▶ STATED GOAL: Collect each line of the entries below that contains the string "should". Uppercase and lowercase letters count as different.

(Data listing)
========================================

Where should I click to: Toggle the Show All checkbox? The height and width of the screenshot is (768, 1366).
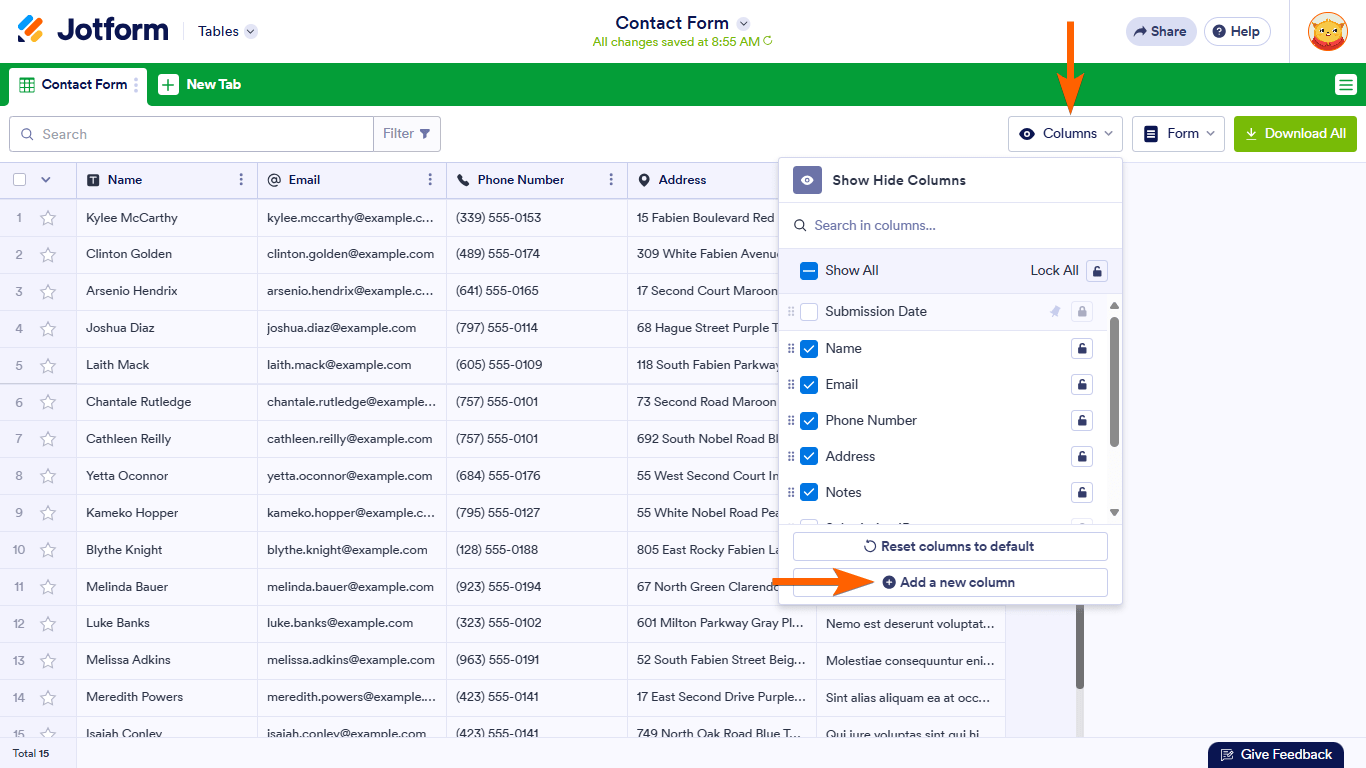809,271
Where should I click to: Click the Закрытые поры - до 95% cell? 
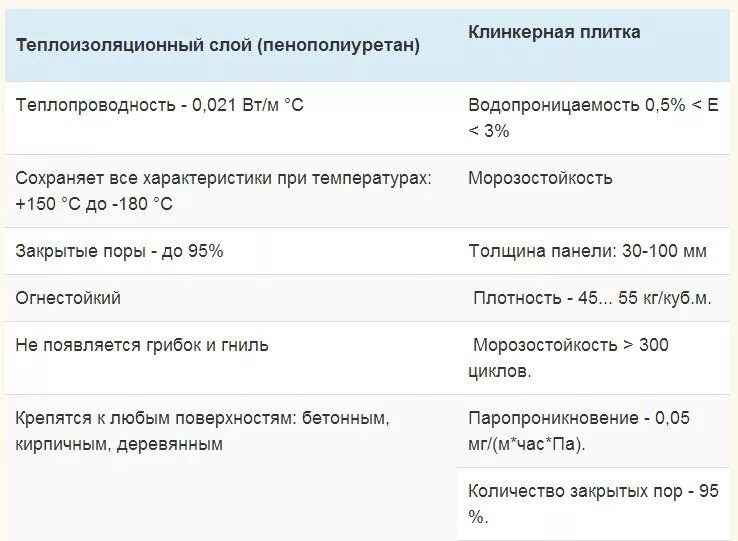231,251
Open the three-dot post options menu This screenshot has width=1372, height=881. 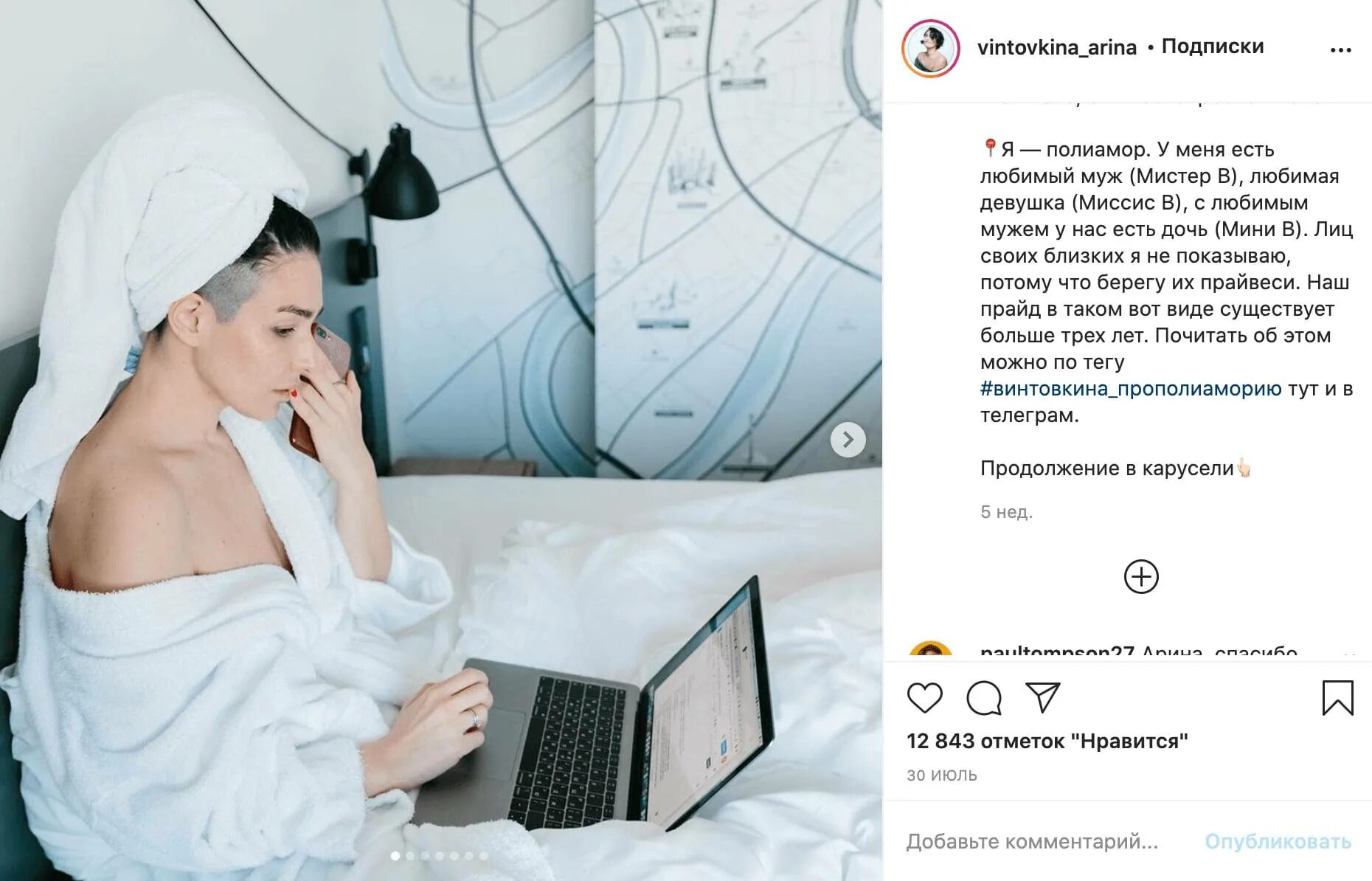pyautogui.click(x=1340, y=49)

========================================

▶ FULL ANSWER:
Where should I click to: Toggle the Show All checkbox? The height and width of the screenshot is (768, 1366).
Where should I click to: Click the Закрытые поры - до 95% cell? 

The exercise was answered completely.